The implementation is accomplished using JAVA as a programming language for the front end. The Ontology definition based on the ontological commitments of the homonymous or synonymous terms is modeled Using Protégé 3.4.8. The rendered Ontologies are in the OWL format, which incorporate the intelligence into the proposed algorithm shown in Table 1. The unstructured image data is stored in the image repository designed using MYSQL. Once the Ontologies are modeled and are integrated within the search environment by automatic Web crawling, the system is ready to query the user preferences for any search term.

Table 1 Proposed Hybrid Semantic Algorithm for Web page recommendation

5 Results and Performance Evaluation

The data sets for the experimentation are collected from the results of Bing and Google Image Search engines. The experimentation was done for 1492 out of which 1321 images were automatically crawled using a customized image crawler, and the remaining images were manually entered into the database. All the images were collected with their labels. Protégé was used for Ontology modeling. The results of various search queries are depicted in Table 2.

Table 2 Results yielded for various search queries

The performance is evaluated using precision, recall, and accuracy as metrics for the proposed algorithm and is depicted in Table 3. Standard formulae for precision, recall, and accuracy have been used for evaluating the system performance. The proposed Hybrid Semantic Algorithm yields an average precision of 94.42%, an average recall of 95.76%, and an average accuracy of 95.09%. The reason for a higher performance of the proposed Hybrid Semantic Algorithm is that it uses a homologous lookup directory which reduces the average classification time of the homonymous ontologies. The incorporation of hard margin SVM makes it quite feasible for initial classification of ontologies in the OntoBase. The use of APMI for computing the semantic similarity and capturing of user preferences by dynamic user clicks increases the precision, recall, and accuracy to a larger extent.

Table 3 Performance analysis of Hybrid Semantic Algorithm

To facilitate the comparison of the performance of the proposed Hybrid Semantic Algorithm, performances of the MFE_CBIR, Hybrid Optimization Technique, and OntoRec were re-evaluated in the environment of the proposed system. The average performance of the chosen methodologies as well as the proposed Hybrid Semantic Algorithm is documented in Table 4. It is clearly inferable that the Hybrid Semantic Algorithm yields a better performance than all the systems used for comparison. The justification for a very high performance of the Hybrid Semantic Algorithm is that it uses APMI technique for semantic similarity computation and dynamically captures user intentions.

Table 4 Comparison of performance of Hybrid Semantic Algorithm with other systems

6 Conclusions

Images are the most intrinsic part of the WWW pages in the most recent times [20]. Retrieving the most relevant image is a tedious task.
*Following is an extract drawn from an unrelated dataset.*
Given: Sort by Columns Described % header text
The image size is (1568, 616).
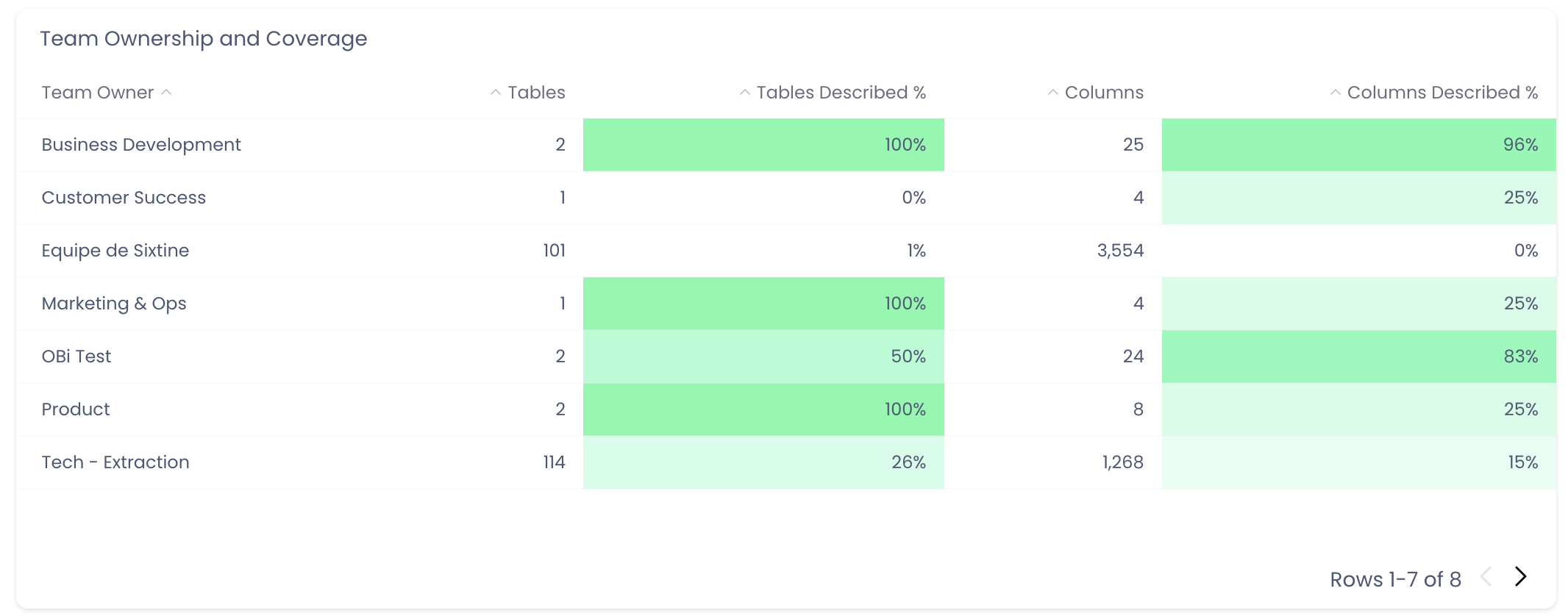Looking at the screenshot, I should pyautogui.click(x=1442, y=93).
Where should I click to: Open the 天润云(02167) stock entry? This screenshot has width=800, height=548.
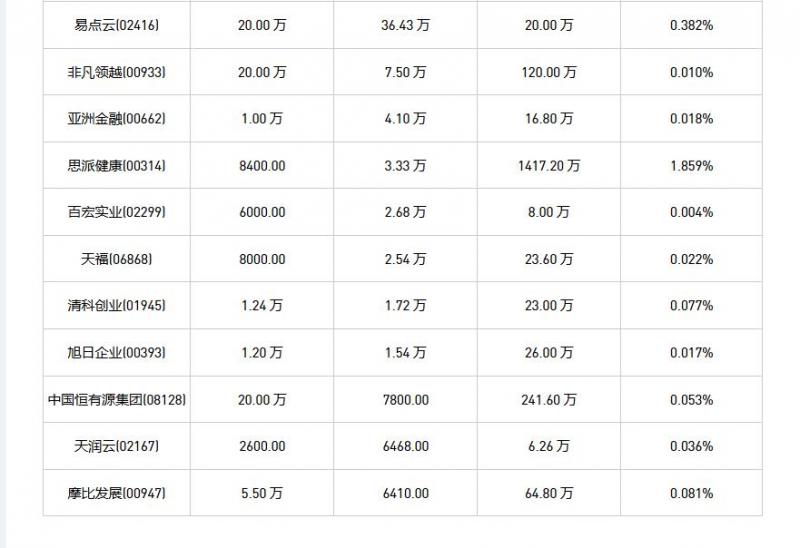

A Hybridized Semantic Algorithm is proposed for Web image recommendation that incorporates Ontology modeling for homonyms and canonically synonymous ontologies. The proposed approach requires Ontology authoring and description for homonyms as well as synonymous ontologies. The semantic similarity is computed using the APMI strategy and also involves the construction of dynamic OntoPath based on the homonyms lookUp directory as well as Ontology classification through SVM. The proposed strategy also involves a user click feedback for various classes of images recommended. A strategic query expansion technique based on the users’ choice in the OntoPath for a class of image as per users’ intention is implemented. The proposed Hybrid Semantic Algorithm yields an average accuracy percentage of 95.09 which is much better than the existing Web page recommendation systems.